The third option is to repair the instruments internally. When developing this approach, it is important to obtain sufficient training for lab staff and access to parts so that they can efficiently carry out the service themselves.
One way to increase the uptime of lab assets is to ensure that preventive maintenance is completed in a timely fashion. Some new equipment has intelligence built-in that predicts when maintenance is needed and provides warnings for needed preventive maintenance. This maintenance can be provided by vendors, external service providers, or by internal lab staff. It is important to have a schedule of needed maintenance items and ensure that it is checked and followed. In many labs, the preventive maintenance plan is part of a larger quality assurance or metrology program aimed at helping the lab produce high quality data. These maintenance plans work best when owned by someone in the lab and familiar with the assets to be maintained.
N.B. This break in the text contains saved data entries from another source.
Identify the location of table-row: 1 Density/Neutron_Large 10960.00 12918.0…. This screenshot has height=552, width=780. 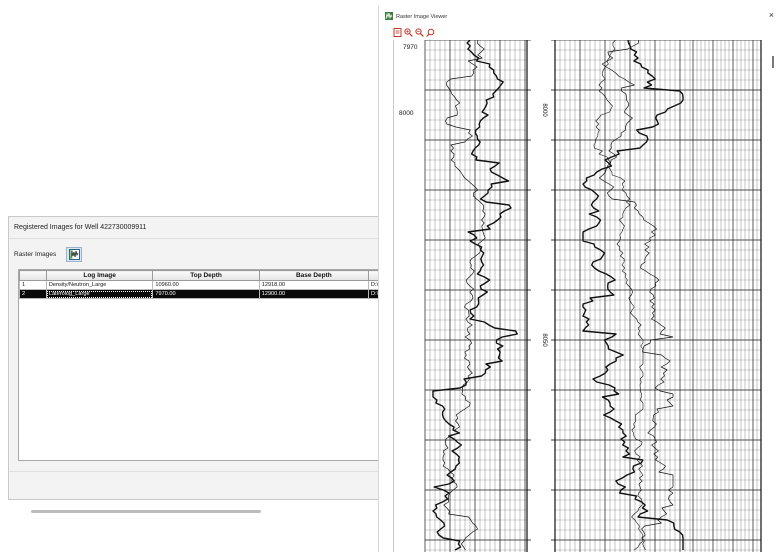
(204, 285).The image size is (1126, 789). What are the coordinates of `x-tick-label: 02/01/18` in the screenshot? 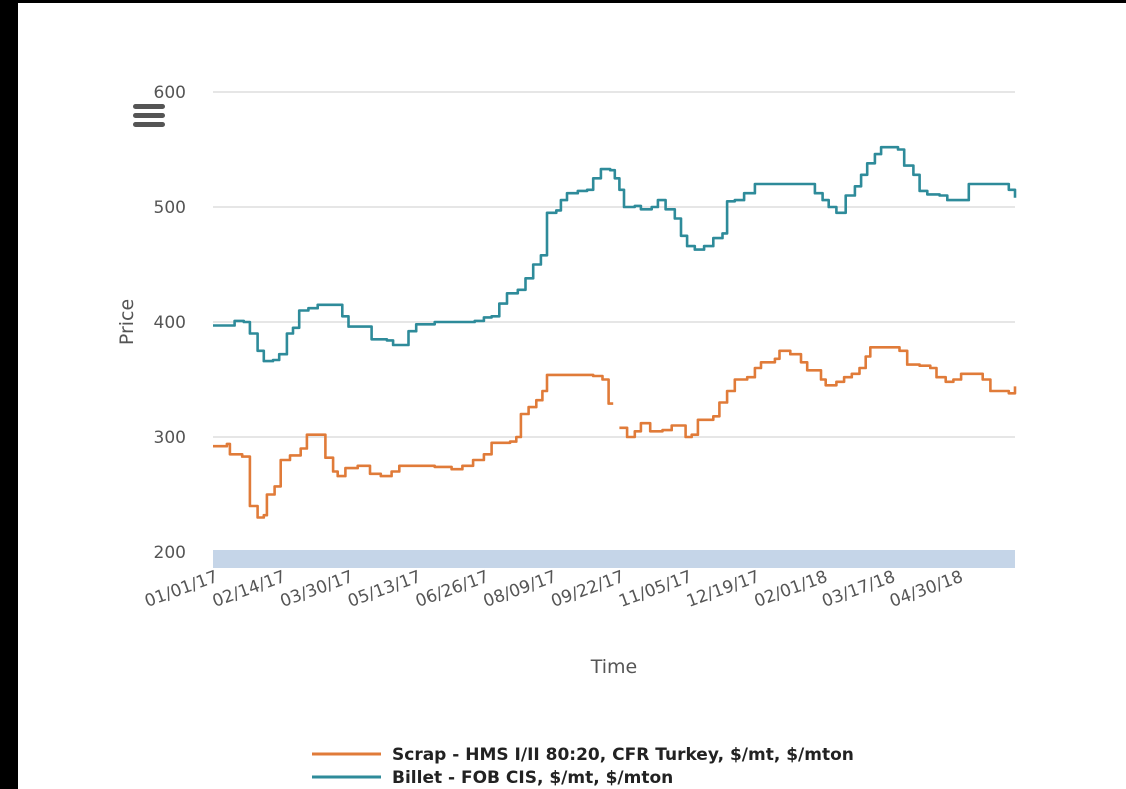 It's located at (792, 590).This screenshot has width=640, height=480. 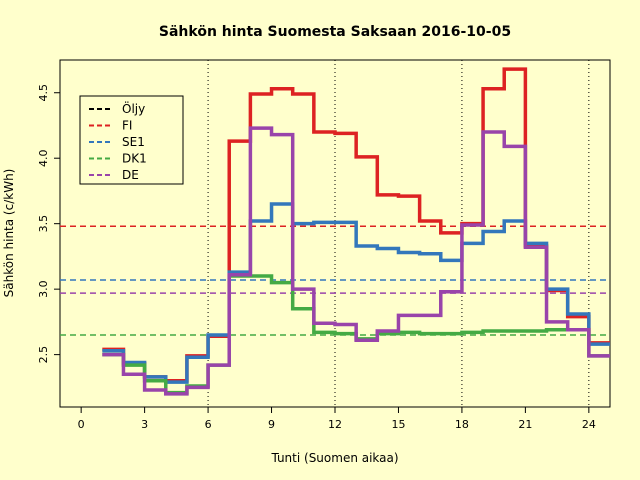 I want to click on legend-label-3: DK1, so click(x=134, y=159).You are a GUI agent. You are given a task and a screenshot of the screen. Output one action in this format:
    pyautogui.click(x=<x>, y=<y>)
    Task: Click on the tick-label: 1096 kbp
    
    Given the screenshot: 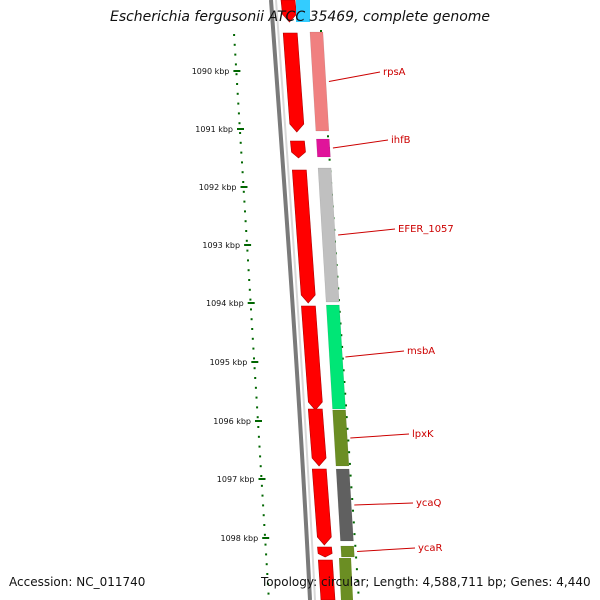 What is the action you would take?
    pyautogui.click(x=232, y=422)
     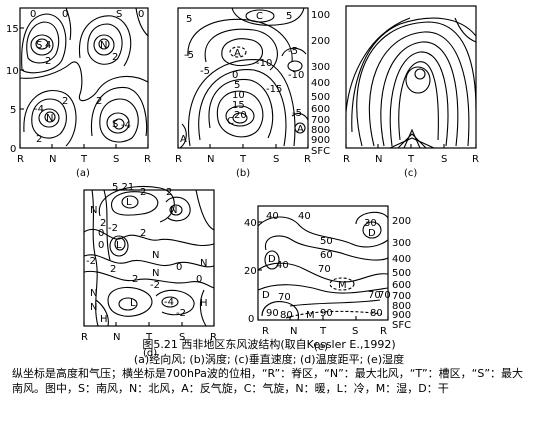 I want to click on panel-e-pressure: 900, so click(x=402, y=316). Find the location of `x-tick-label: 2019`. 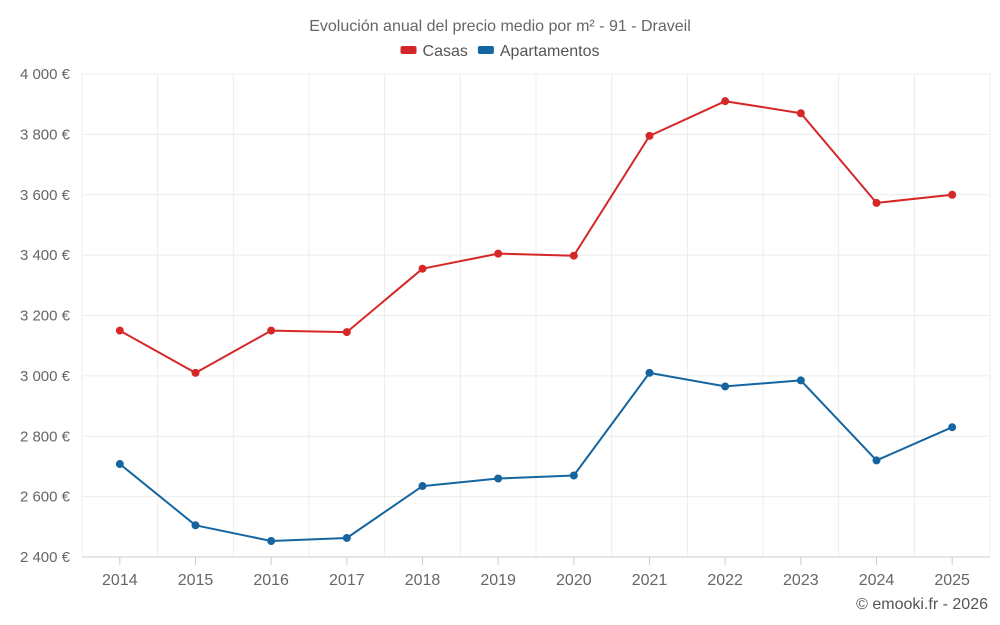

An alternative to owning and maintaining every lab asset required is to outsource. It is possible to find nearly every activity required by the lab in outsourcing partners. One of the key benefits of outsourcing is paying only for what the lab needs. For knowledge, expertise, and assets not used every day, paying an outsourced partner lab to conduct that work on your behalf can be cost- and time-effective. In addition, outsourcing can help the lab not pay for people and assets that, while important, might sit idle regularly.
Lab managers can save time for themselves and their staff by consistently implementing these asset management processes. Making better decisions around asset management will increase the performance of the lab and save money that can be invested towards their true needs.